Mr Kelly replaces former Republican National Committee chair Reince Priebus, ousted from the role last week. Mr Priebus had been made chief of staff largely due to his strong existing relationships with Republicans in Washington.

Now, not only is the President himself a ‘Washington outsider’, but so is his right-hand man, the second-most powerful person in the White House.

What are the chances that Mr Kelly can bring order to the chaos?

As Joe Manchin, a Democrat member of the Senate Intelligence Committee, told CNN: “If a general can’t do it, I don’t know who can.”

One of Mr Kelly’s first moves was to ask the President to remove Anthony Scaramucci from his role as communications director, an early sign that Mr Kelly intends to get the house in order.

“Kelly knows that the administration is highly dysfunctional,” George Rennie, a lecturer in American politics at the University of Melbourne, told The New Daily.

“Everyone knows that in Washington. Everyone talks about the White House being in disarray.

“He’s soon going to realise that telling Trump what to do is an impossible task.

“There’s nothing in Trump’s behaviour that shows he can be reined in.”

Short task 1:
Can you reproduce the excerpt on Mr Kelly word for word, from "What are the" to "house in order."?
These records are unrelated to the excerpt on Mr Kelly.

[Target pointing data]
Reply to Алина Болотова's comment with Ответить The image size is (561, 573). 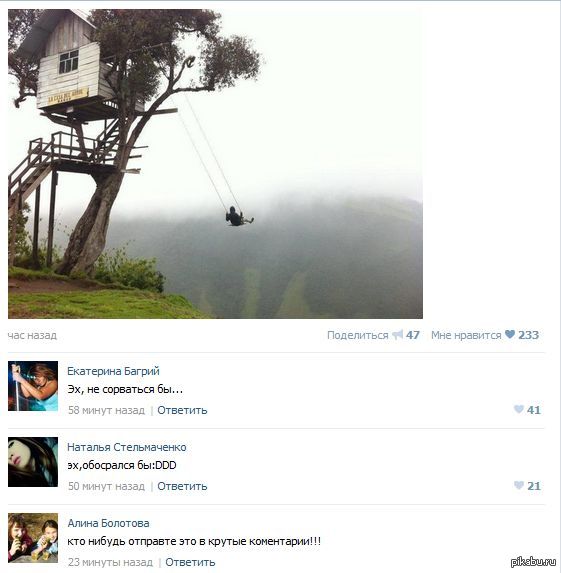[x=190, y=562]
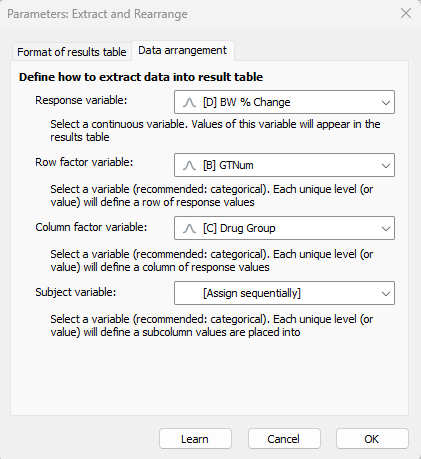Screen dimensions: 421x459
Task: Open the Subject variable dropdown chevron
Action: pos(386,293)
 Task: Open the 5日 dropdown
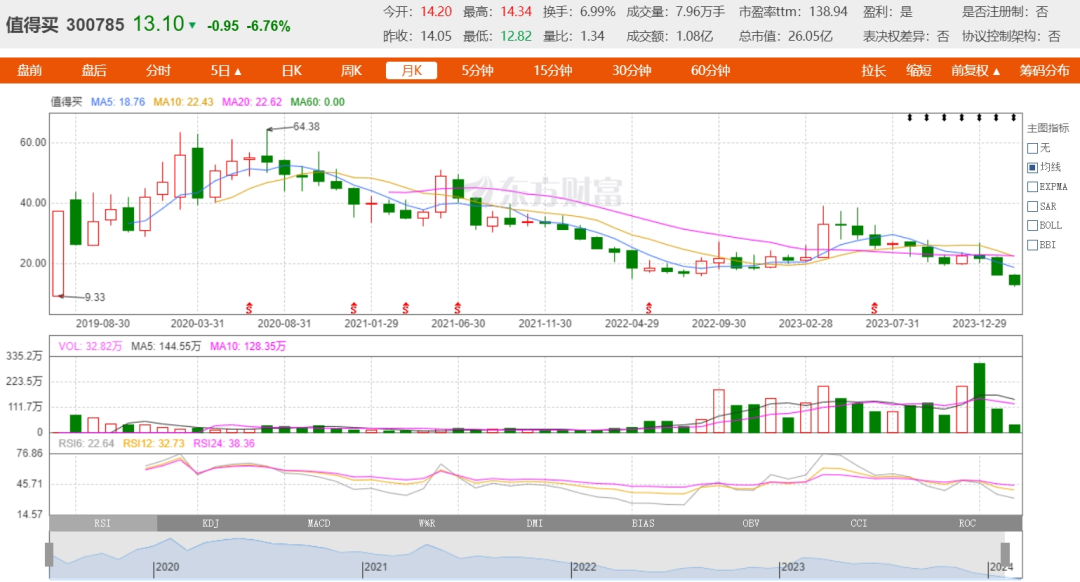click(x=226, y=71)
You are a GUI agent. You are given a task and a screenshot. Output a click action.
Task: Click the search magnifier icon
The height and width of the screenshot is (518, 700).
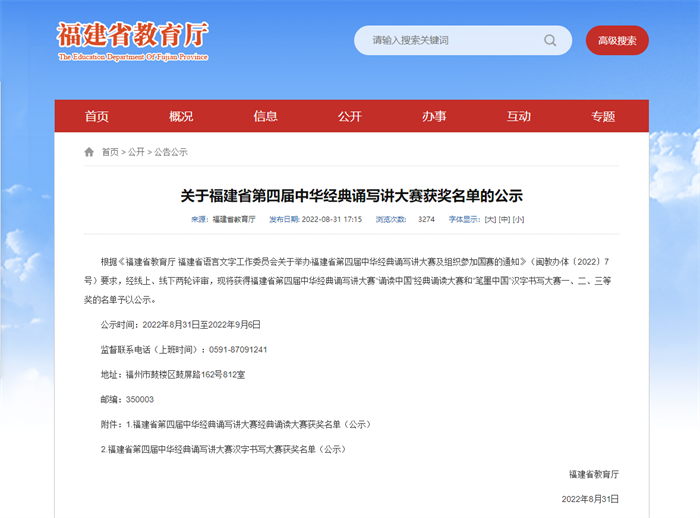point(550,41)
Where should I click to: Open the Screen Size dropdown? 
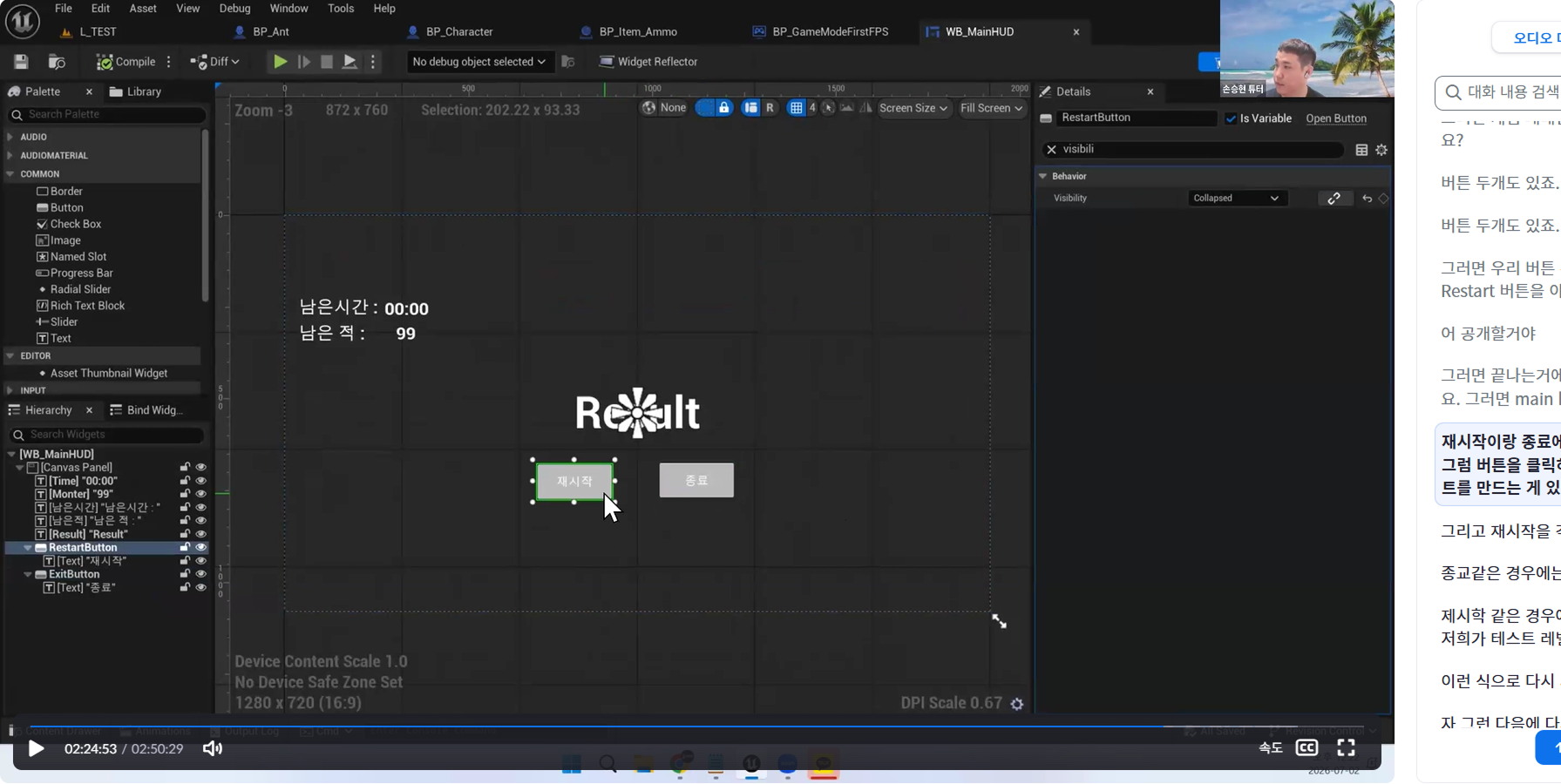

Short task 2:
Could you write out the records again from the line with "Task: Open the 5日 dropdown" through the end, renaming "dropdown" to "menu", leaving the pictures out and keeping everything else the same?

Worked solution 1:
What are the chances that Mr Kelly can bring order to the chaos?

As Joe Manchin, a Democrat member of the Senate Intelligence Committee, told CNN: “If a general can’t do it, I don’t know who can.”

One of Mr Kelly’s first moves was to ask the President to remove Anthony Scaramucci from his role as communications director, an early sign that Mr Kelly intends to get the house in order.

Worked solution 2:
 Task: Open the 5日 menu
click(x=226, y=71)
You are a GUI agent. You are given a task and a screenshot. Output a click action.
Task: Click the search magnifier icon
The height and width of the screenshot is (518, 700).
point(550,41)
Where should I click to: Open the Screen Size menu? 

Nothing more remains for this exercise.